La société IBM distribue au moment de l'embauche de chaque salarié un document intitulé « IBM votre compagnie » qui résume les usages et engagements unilatéraux de l'employeur. Un des chapitres détaille les éléments constitutifs de la rémunération. À la remise du document, le salarié nouvellement recruté doit attester qu'il a pris connaissance de sa teneur. Doit-on conclure de ce « rituel », du processus employé que le salarié est censé avoir accepté les dispositions du document, et par suite, que celui-ci se soit intégré au contrat de travail.

L'alternative est alors la suivante : soit le document remis au salarié est une annexe du contrat de travail, soit il est destiné essentiellement à l'information des nouveaux embauchés.

La chambre sociale de la Cour de cassation opte pour la deuxième branche de l'alternative : « la remise au salarié, lors de son embauche, d'un document résumant les usages et les engagements unilatéraux de l'employeur n'a pas pour effet de contractualiser les avantages qui y sont décrits ». C'est donc une pure logique d'information que poursuit ici l'employeur.
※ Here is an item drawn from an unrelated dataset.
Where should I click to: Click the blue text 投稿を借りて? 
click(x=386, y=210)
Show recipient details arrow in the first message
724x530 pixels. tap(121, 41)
En conséquence, lorsque l'usage est régulièrement dénoncé (information individuelle des salariés et des institutions représentatives, observation d'un délai de prévenance), son bénéfice disparaît.

En l'espèce, un des usages figurant dans le document remis aux nouveaux recrutés instaurait pour les salariés atteignant vingt cinq années de présence dans l'entreprise une prime, ainsi qu'une remise d'accessoires commémoratifs. Cet usage est dénoncé par l'employeur. Postérieurement à la dénonciation, un salarié prétend remplir les conditions pour bénéficier de cette prime. L'usage n'ayant pas été contractualisé, l'intéressé ne peut donc y prétendre.

¨    L'éventuel caractère contractuel de l'usage

Cet arrêt doit être mis en perspective avec un autre arrêt récent de la Cour de cassation (Cass. soc., 5 octobre 1999, n° 97-45.733 P + B, Perrot et autres c/SA Filature de Chenimenil, Juris. Hebdo. n° 645 du 18 octobre 1999) dans lequel elle avait décidé que « dès l'instant qu'une note [...] sollicitait l'accord des salariés à la remise en cause de l'avantage [...] (prévu par un usage) elle en confirmait le caractère contractuel ». En sollicitant l'avis des salariés, l'employeur a contractualisé l'usage. Cette situation est certes différente de celle qui nous préoccupe dans l'arrêt IBM, qui vise l'information du salarié au moment de son recrutement. Mais il n'est pas aisé de distinguer l'hypothèse où on exige des salariés qu'ils se prononcent sur l'usage (arrêt Perrot) de celle où ils doivent attester en avoir pris connaissance (arrêt IBM).

La question du fait générateur de la contractualisation de l'usage se pose.